Tuesday, September 9, 2014

Breathing New Life into a Craigslist Dresser Set!

At the start of this year I was in my 3rd trimester with Ruby and in some crazy nesting mode. I felt the urge to manage Penny's bedroom and actually put an effort into making it her own. Because of the perpetual state of renovation we just hadn't gotten into making any room feel homey and I wanted to finally put Penny's clothes into real drawers (instead of laundry baskets) and also begin to prepare for the day when our daughters would share a room.

So I started to scour good old Craigslist to find a cheap dresser set thrift a fabulous dresser set in need of love and to finally have a project of my own.

Then I found this lovely.
You might be thinking.. hey, that doesn't look so bad. And it didn't...from 5 feet away. As you got closer you could see that the black was one of many coats of paint, including missing or thin spots and runs. And let's not start on the night stand. So I got to work with a sander and brought it all down to an even layer.
On the account of being pregnant and all, my handsome hubby offered to take over on the rest. I initially really wanted to do an Annie Sloan treatment, but the hubs saw the price tag on the paint and put a nix on that. Instead he primed the pieces and used high quality furniture spray paint. Hold back your laughs, I know you think that sounds cheap but I can assure you that the effect was awesome. And yes, much less expensive.

While the primer was drying, I waffled between these designs..

And here's what we got!

...Still working on finishing the night stand and the mirror, but hey, it's a start!

Don't want to miss out on any of our renovation shenanagins? 
Click here for a full list of my posts on it!
Find my sources of pinsperation for this French Provincial dresser


  1. I love it! I really want to do this with my son's dresser, which is a hand-me-down that my dad actually had in his room as a kid. But I'm a total ignoramus about this stuff: can you tell me what kind of sander you used and how you picked a good paint? Also, how long does it take to dry? We don't have a garage, so we would have to do this outside and hope temperamental WA weather doesn't decide to rain. Better take advantage of what's left of our good weather!

    1. Amber, it was honestly very easy!

      I hand sanded the entire dresser. It took a couple hours. I didn't sand it down to the bare wood; I just made sure that everything was even and didn't have any residual paint drips or bubbles from the previous owner's work.

      As far as picking everything out goes.. we did it by the seat of our pants. We usually take the time to over research everything when we are doing a project on our renovation, but this was the first piece of furniture we've ever painted so we decided to go the less expensive way and see what kind of results we got. And for what it is, I think it's great!

      After sanding, we used a standard water based primer (the kind that you'd use on painting walls) because that's what we had laying around. The primer covered up the black and made the dresser a blank slate, if you will. I gave it 2 weeks to dry and fully cure. We have a nice big shop that allowed me to leave it in there without being exposed to the elements. I think you can probably give it as little as a couple hours though, but maybe 48 hours would be best.

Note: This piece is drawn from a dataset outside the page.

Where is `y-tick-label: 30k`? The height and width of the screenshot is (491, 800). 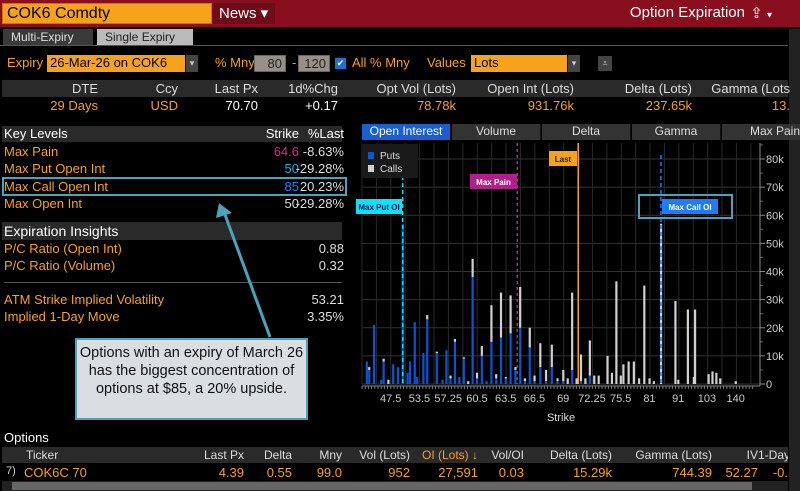 y-tick-label: 30k is located at coordinates (775, 301).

      Then we spray painted the color that I chose. You can find it at Lowe's. My husband did that part and you have to be really careful about overlapping well; he has a fair amount of experience with spray painting so he was comfortable with this. Perhaps rolling on a paint would be easier for another person instead. We did several coats until the color was solid. At that point I left it for another couple weeks, with nothing on it. If you put anything on it too soon, it'll stick or leave rings. So I wanted to be sure that there was no more spray paint smell and that the paint would fully cure.

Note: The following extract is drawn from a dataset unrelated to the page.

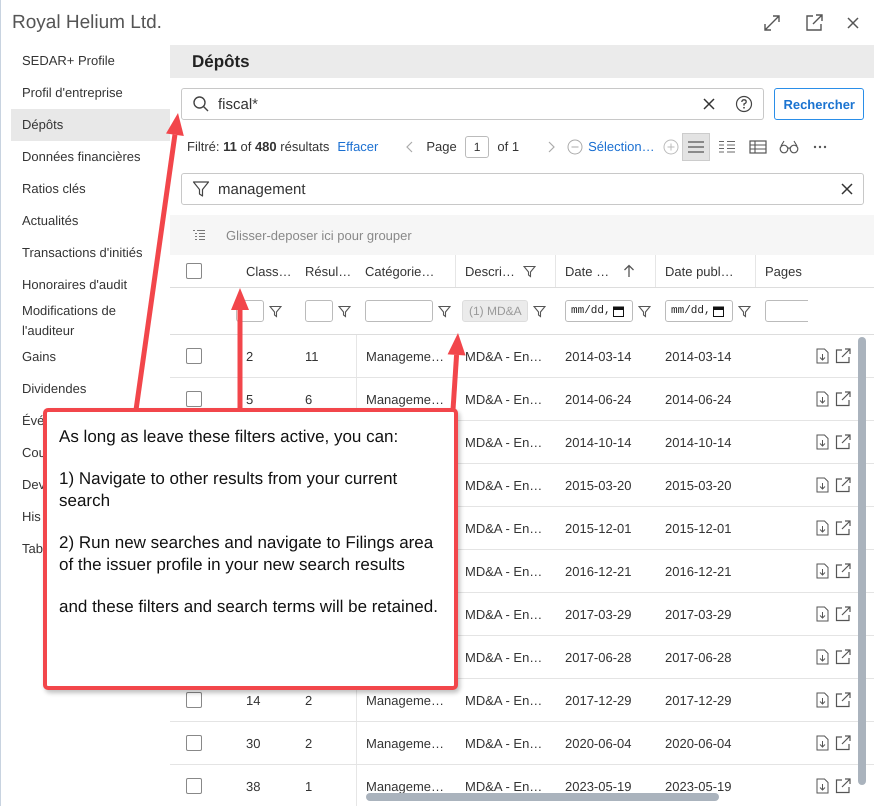 Image resolution: width=874 pixels, height=806 pixels. Describe the element at coordinates (90, 221) in the screenshot. I see `sidebar-item: Actualités` at that location.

      I also live in "tempermental WA," which is why this took almost 5 months to complete! ;) Like I said, we are fortunate to have a space to let our projects fully dry and not be in our way even if it takes a couple weeks.

      I recommend going to go talk to a paint store rep (like Benjamin Moore or Sherwin Williams) to discuss your paint options, but for the colors I was looking at it was going to be like $70 for a can of paint. Instead I think that in total we had under $20 in supplies into this project. I know that it's not necessarily the "right" way to do it, but it worked for us and I'm curious to see how long it holds up. We're project people so if we have to redo it in a couple years, no biggie. I bet by then the girls would want a different color and we can accommodate that anyways.

      I have a lot of tutorials and other info pinned on my dresser board too:

    2. Thanks so much for the tips! I've always wondered how to get a nice repainting done on the cheap. My husband and I are not handy, DIY people. I have huge respect for people who are. You did really well for the first furniture painting project! Hope I have the same luck.

  2. It looks so good and I never thought about using spray paint. Now I may have to pick up furniture from the thrift store to try this on.

  3. I had this exact set when I was a kid.. White french provincial. And I had a canopy on mine as well. I have actually had my eyes out for this same set for a redo for my little girl! <3

  4. you did an awesome job. i struggle to find the furniture to do this.